======== Input for this task ========

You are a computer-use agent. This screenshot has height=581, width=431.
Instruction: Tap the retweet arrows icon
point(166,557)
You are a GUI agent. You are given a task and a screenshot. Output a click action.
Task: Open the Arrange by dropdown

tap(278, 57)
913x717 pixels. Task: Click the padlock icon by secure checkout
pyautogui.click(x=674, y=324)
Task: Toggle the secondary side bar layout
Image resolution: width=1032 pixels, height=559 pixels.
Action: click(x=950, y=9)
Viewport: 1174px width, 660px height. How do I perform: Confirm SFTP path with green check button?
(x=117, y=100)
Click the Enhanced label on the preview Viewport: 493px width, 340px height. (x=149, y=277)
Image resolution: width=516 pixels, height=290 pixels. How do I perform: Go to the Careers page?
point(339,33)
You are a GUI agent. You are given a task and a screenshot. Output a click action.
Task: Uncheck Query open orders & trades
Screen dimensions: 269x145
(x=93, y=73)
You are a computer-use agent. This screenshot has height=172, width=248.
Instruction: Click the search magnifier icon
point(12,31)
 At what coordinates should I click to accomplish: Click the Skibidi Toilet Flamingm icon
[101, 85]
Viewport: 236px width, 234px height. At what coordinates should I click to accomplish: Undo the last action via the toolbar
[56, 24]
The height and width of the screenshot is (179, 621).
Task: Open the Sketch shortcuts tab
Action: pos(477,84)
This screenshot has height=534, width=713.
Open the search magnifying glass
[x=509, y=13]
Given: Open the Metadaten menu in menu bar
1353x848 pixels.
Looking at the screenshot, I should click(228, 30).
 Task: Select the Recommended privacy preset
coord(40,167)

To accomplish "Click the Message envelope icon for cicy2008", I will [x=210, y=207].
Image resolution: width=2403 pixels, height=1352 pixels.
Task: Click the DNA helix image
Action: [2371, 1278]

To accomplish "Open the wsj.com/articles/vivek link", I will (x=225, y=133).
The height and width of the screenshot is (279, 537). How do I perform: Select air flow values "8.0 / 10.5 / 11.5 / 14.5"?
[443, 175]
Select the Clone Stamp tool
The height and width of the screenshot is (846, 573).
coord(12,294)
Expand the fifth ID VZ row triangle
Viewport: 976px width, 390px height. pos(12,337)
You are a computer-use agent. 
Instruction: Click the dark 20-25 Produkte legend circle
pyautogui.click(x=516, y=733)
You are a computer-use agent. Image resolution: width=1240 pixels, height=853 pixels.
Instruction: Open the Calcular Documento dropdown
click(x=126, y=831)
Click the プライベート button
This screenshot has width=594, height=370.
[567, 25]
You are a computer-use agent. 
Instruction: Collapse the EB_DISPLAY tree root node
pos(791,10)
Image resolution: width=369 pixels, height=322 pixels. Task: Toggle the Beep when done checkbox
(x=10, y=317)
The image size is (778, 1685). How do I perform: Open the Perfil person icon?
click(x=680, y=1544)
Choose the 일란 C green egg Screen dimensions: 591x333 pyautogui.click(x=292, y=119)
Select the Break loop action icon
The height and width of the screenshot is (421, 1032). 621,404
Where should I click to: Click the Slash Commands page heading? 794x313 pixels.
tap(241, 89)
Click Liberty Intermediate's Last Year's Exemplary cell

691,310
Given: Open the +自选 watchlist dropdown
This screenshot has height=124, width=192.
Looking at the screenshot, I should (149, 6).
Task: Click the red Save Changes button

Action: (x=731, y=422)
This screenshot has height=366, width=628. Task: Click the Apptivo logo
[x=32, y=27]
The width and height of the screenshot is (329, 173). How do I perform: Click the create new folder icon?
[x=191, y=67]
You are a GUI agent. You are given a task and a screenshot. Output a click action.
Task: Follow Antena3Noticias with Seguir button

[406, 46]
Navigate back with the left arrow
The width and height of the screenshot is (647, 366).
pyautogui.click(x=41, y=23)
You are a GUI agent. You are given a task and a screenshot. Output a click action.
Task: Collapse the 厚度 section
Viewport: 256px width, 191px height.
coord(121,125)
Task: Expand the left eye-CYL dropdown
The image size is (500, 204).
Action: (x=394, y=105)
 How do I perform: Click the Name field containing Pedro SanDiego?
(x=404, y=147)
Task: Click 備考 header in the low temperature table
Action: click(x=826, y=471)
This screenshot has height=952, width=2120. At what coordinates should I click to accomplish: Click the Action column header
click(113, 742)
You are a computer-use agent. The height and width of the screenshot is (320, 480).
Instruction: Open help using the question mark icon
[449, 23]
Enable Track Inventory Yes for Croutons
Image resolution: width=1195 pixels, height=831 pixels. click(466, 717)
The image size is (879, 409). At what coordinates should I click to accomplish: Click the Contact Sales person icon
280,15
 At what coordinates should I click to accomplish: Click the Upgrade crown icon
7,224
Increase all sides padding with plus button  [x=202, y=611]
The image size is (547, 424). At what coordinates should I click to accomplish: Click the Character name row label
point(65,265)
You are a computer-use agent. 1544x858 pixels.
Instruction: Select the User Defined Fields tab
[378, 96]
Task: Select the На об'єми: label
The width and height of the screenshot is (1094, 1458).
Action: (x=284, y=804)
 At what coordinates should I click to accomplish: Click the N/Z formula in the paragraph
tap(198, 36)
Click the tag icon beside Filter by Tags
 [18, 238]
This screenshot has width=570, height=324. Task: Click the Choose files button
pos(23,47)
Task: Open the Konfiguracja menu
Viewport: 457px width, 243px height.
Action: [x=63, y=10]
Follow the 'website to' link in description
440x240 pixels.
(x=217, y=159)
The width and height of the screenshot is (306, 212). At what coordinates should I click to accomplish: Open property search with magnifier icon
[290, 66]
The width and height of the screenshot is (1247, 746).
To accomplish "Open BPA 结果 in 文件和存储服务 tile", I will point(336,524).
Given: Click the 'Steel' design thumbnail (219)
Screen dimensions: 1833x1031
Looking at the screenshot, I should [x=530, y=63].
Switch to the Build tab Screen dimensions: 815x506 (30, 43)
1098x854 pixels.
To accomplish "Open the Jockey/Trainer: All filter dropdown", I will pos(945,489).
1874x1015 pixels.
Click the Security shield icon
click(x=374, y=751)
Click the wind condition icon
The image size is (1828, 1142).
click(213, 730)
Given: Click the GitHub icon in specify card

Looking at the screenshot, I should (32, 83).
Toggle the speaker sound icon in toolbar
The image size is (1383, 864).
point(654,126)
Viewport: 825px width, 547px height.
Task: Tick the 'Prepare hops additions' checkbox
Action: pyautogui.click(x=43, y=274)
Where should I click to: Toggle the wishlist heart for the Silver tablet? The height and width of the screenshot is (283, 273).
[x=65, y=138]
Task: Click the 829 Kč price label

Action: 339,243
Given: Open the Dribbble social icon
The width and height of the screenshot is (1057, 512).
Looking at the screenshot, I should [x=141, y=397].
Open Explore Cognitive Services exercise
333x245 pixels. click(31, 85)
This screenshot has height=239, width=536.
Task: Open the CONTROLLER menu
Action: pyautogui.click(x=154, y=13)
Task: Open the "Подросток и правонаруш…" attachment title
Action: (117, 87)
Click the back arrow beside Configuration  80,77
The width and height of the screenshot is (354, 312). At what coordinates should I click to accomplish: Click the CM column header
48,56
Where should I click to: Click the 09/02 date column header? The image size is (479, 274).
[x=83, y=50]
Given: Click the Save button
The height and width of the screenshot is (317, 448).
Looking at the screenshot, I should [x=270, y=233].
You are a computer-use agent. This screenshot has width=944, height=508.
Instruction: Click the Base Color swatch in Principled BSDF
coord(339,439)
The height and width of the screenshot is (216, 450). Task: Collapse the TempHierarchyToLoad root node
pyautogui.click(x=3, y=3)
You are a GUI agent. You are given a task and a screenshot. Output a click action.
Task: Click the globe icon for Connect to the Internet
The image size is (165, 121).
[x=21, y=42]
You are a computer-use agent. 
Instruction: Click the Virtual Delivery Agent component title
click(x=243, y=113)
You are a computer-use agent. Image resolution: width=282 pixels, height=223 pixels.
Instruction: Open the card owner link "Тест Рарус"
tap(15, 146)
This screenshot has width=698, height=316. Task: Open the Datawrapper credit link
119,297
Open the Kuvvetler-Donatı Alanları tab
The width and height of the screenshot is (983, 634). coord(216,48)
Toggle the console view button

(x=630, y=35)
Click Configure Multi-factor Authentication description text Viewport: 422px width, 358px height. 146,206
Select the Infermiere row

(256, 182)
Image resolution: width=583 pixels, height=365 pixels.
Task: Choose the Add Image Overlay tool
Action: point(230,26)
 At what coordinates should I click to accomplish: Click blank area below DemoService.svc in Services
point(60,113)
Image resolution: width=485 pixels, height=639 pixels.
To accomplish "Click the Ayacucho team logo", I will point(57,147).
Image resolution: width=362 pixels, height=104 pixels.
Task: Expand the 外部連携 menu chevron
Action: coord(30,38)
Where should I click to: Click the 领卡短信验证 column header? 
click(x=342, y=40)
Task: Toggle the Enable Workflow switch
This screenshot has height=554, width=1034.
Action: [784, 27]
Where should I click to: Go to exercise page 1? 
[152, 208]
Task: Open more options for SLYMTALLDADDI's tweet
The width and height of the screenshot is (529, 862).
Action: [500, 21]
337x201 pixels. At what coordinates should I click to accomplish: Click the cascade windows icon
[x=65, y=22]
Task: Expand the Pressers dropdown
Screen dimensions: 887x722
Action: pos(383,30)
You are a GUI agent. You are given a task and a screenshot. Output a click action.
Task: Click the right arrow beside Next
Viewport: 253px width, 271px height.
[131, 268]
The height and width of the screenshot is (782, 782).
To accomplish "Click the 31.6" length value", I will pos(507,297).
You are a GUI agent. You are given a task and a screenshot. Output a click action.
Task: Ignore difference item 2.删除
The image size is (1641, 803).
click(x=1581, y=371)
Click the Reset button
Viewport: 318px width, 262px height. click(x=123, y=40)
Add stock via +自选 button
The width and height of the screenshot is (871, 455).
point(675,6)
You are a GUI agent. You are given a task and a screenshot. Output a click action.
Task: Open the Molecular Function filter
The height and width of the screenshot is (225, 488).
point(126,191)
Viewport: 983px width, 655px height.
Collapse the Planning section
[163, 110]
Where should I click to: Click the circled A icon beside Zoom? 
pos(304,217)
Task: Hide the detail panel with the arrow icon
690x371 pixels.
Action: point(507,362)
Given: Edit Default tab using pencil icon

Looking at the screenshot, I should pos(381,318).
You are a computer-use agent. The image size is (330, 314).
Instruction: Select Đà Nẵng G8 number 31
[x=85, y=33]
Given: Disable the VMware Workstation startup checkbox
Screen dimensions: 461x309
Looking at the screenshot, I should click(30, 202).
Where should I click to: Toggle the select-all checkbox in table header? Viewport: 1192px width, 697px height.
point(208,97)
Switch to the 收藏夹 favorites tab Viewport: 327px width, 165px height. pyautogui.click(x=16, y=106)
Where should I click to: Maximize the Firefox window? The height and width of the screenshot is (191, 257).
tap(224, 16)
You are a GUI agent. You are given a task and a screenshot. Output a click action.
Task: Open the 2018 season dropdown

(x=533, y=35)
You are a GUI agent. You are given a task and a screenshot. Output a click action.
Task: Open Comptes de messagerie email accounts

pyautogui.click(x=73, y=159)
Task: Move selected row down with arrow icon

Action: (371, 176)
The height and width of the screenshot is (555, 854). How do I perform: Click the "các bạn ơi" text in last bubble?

========

Work instruction >>
Set down exactly the lines of the data above, beginning with the line that has "Given: Open the Dribbble social icon" and ending with the line that has "Given: Click the Save button", and no others.

The completed task >>
Given: Open the Dribbble social icon
The width and height of the screenshot is (1057, 512).
Looking at the screenshot, I should [x=141, y=397].
Open Explore Cognitive Services exercise
333x245 pixels. click(31, 85)
This screenshot has height=239, width=536.
Task: Open the CONTROLLER menu
Action: pyautogui.click(x=154, y=13)
Task: Open the "Подросток и правонаруш…" attachment title
Action: (117, 87)
Click the back arrow beside Configuration  80,77
The width and height of the screenshot is (354, 312). At what coordinates should I click to accomplish: Click the CM column header
48,56
Where should I click to: Click the 09/02 date column header? The image size is (479, 274).
[x=83, y=50]
Given: Click the Save button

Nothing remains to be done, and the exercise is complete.